Data entries

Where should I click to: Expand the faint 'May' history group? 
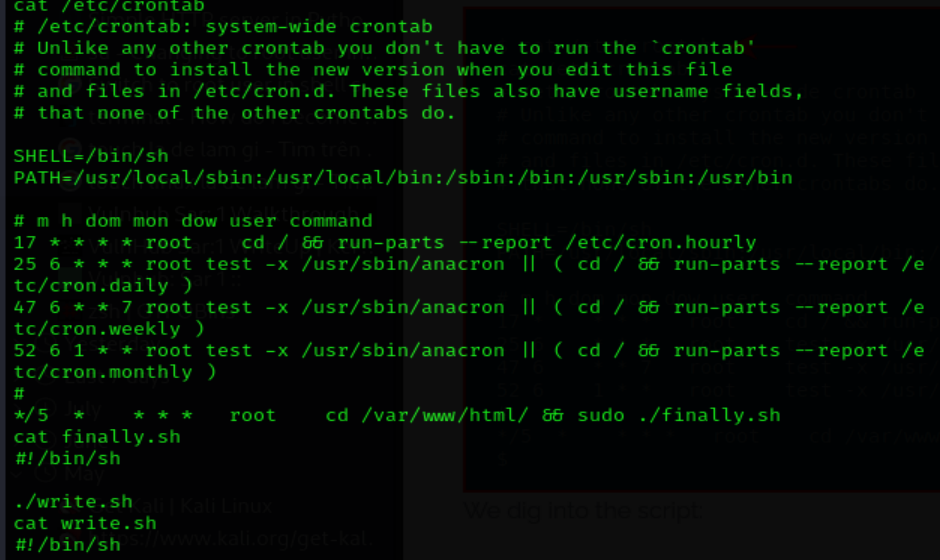pos(84,474)
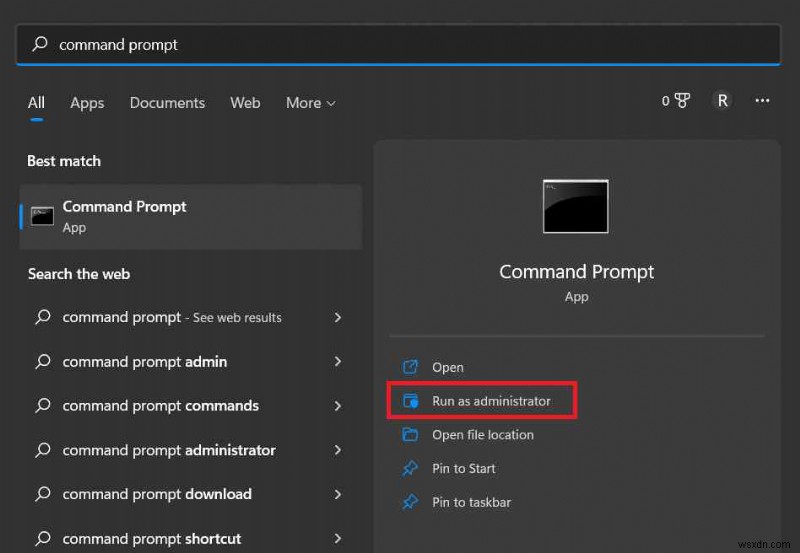Image resolution: width=800 pixels, height=553 pixels.
Task: Expand the More filter dropdown
Action: point(310,103)
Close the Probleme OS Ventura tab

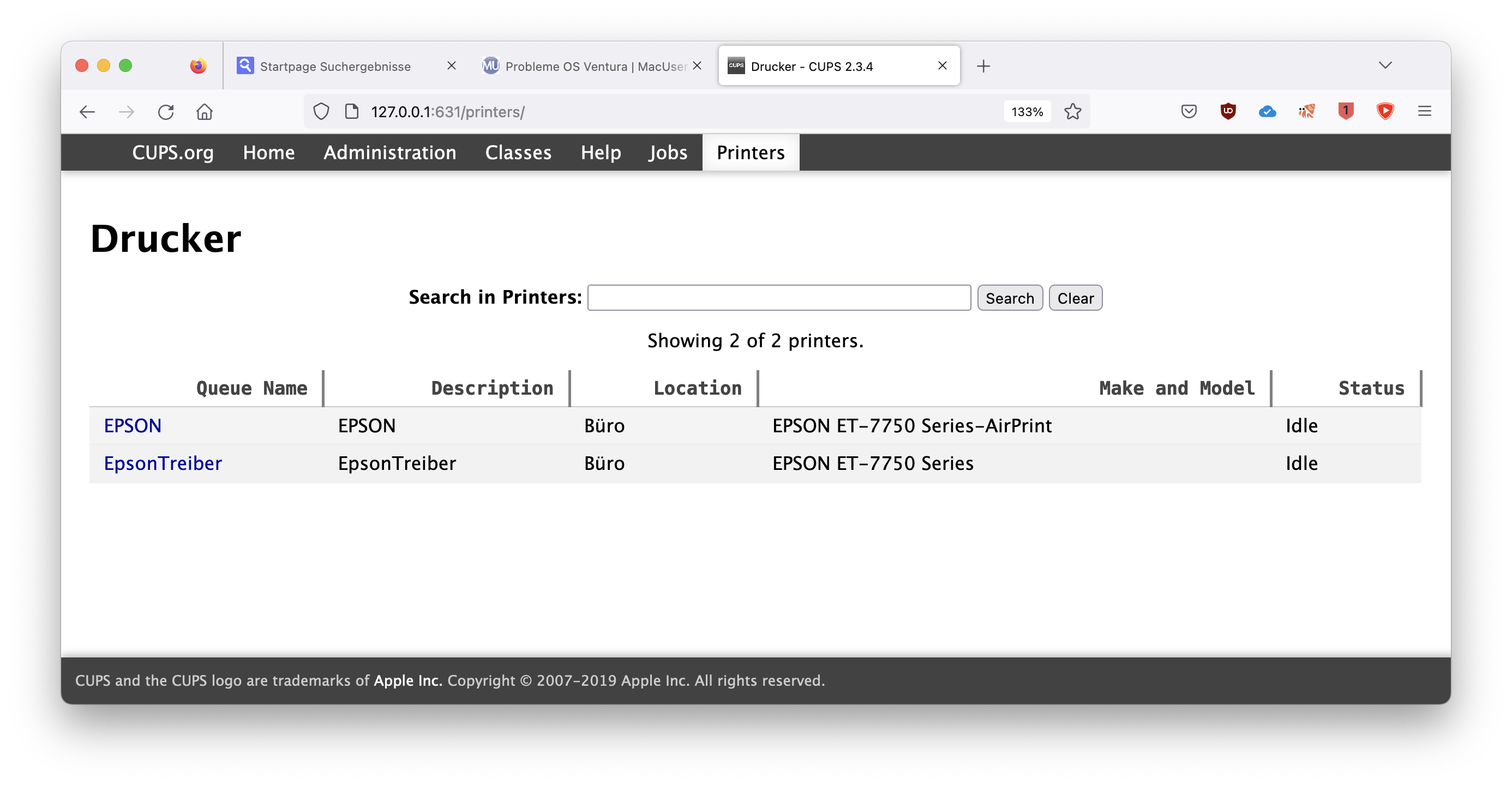tap(697, 66)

> **Stated goal**
Arrange every line of the data above as a JSON list of strings, with one string per line. Omit blank lines and leave the pictures out of the answer.

> **Solution for this exercise**
[
  "Where should I click to: Expand the faint 'May' history group? ",
  "pos(84,474)",
  "Image resolution: width=800 pixels, height=553 pixels.",
  "Task: Expand the More filter dropdown",
  "Action: point(310,103)",
  "Close the Probleme OS Ventura tab",
  "tap(697, 66)"
]